AVG are described as per anatomic location. Inflow artery, outflow vein, graft material, and graft configuration are considered for AVG along with location as looped forearm (brachial artery to cephalic vein), straight forearm (radial artery to cephalic vein), looped upper arm (axillary artery to axillary vein), and straight upper arm (brachial artery to axillary vein). Lower extremity grafts, looped chest grafts, axillary-axillary (necklace) grafts, and axillary-atrial grafts have also been constructed but are uncommon [32]. Like in AVF, graft to vessel angle of 30° has been found optimal.

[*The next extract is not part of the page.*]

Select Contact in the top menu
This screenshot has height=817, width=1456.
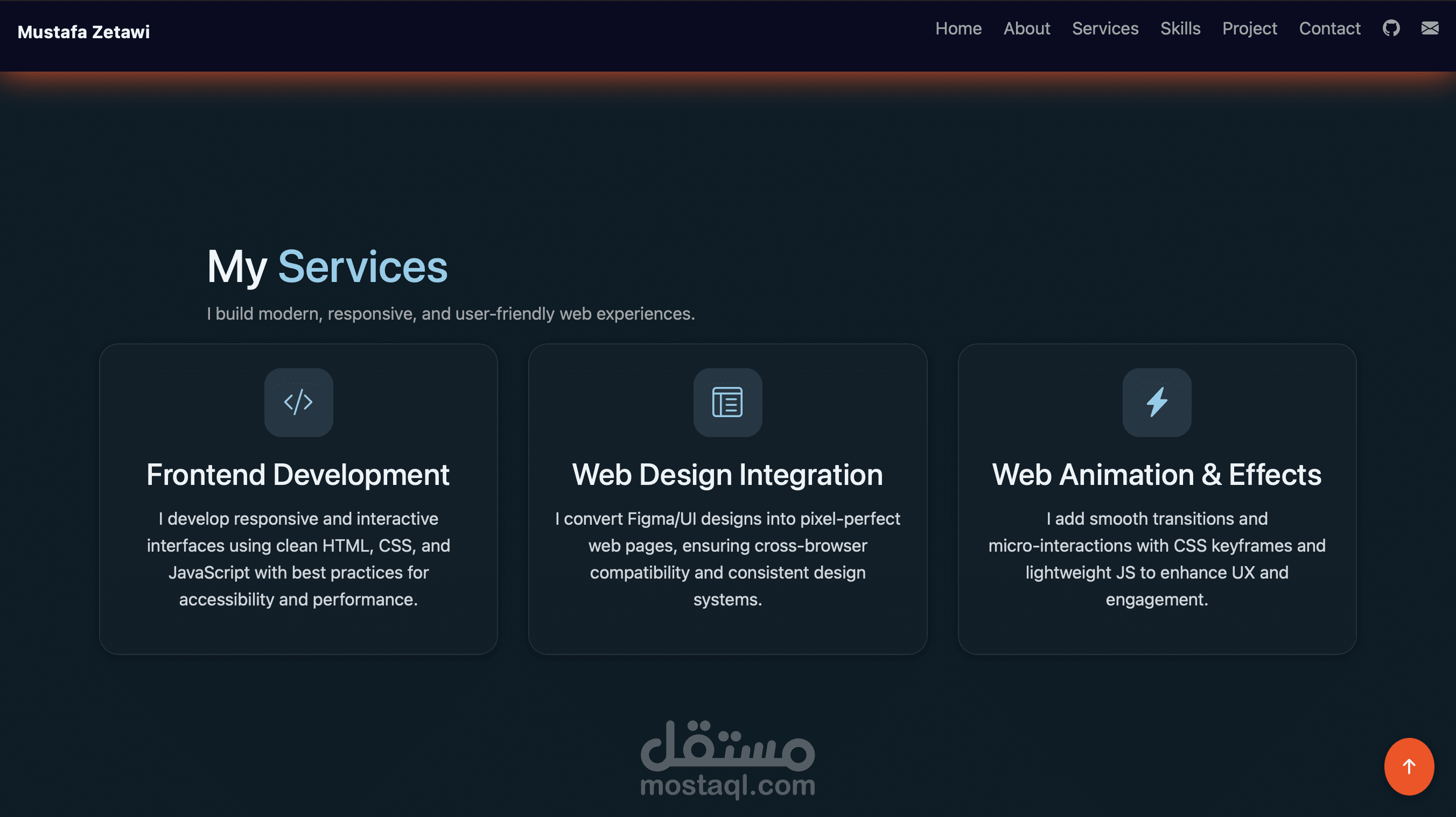coord(1329,28)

Complications related to AVG creation can be either local problems e.g. bleeding, seroma, infection, pseudoaneurysm, and neuropathy; or access flow-related problems like swelling of graft arm, cardiopulmonary problems, DASS, IMN; or due to AVG dysfunction and failure due to thrombosis and / or infection. Thrombosis can occur in AVG, immediately after creation (technical issues) or later due to stenosis. Local antiproliferative drugs like sirolimus eluting stents or paclitaxel wrap are being studied for stenosis prevention.

5.2 Maintenance

Physical examination can assist in the early detection of thrombosis and stenosis in AVGs. Proper graft maintenance and graft cannulation technique are important for preventing complications. Self-examination for a thrill over AVG should be taught to the patients. Preventing thrombosis with prophylactic antithrombotic medications (antiplatelet or anticoagulation) have not been found to be useful. Warfarin may be used in presence of hypercoagulable state with strict monitoring for bleeding complications.

5.3 Salvage

Besides thrombosis, other causes of AVG failure include primary or recurrent stenosis after angioplasty, cannulation injury, infiltration, hematoma, thrombosis of pseudo aneurysm, hypercoagulable states and presence of stent. Thrombosis is tackled with percutaneous thrombolysis or thrombectomy, mechanical or surgical. Stenosis usually occurs at vein-graft anastomosis site (Figure 29), but could occur along the draining vein or even the central vein. Stenosis could also be in the inflow or intra-graft. Salvage is attempted with balloon angioplasty. Stenting may be required for graft-vein anastomotic junction stenosis or for the traumatic aneurysm in the AVG (Figure 30). Recurrent stenosis may need surgical (alone or combined with endovascular) revision of AVG, though drug eluting balloon using paclitaxel have been used to prevent restenosis.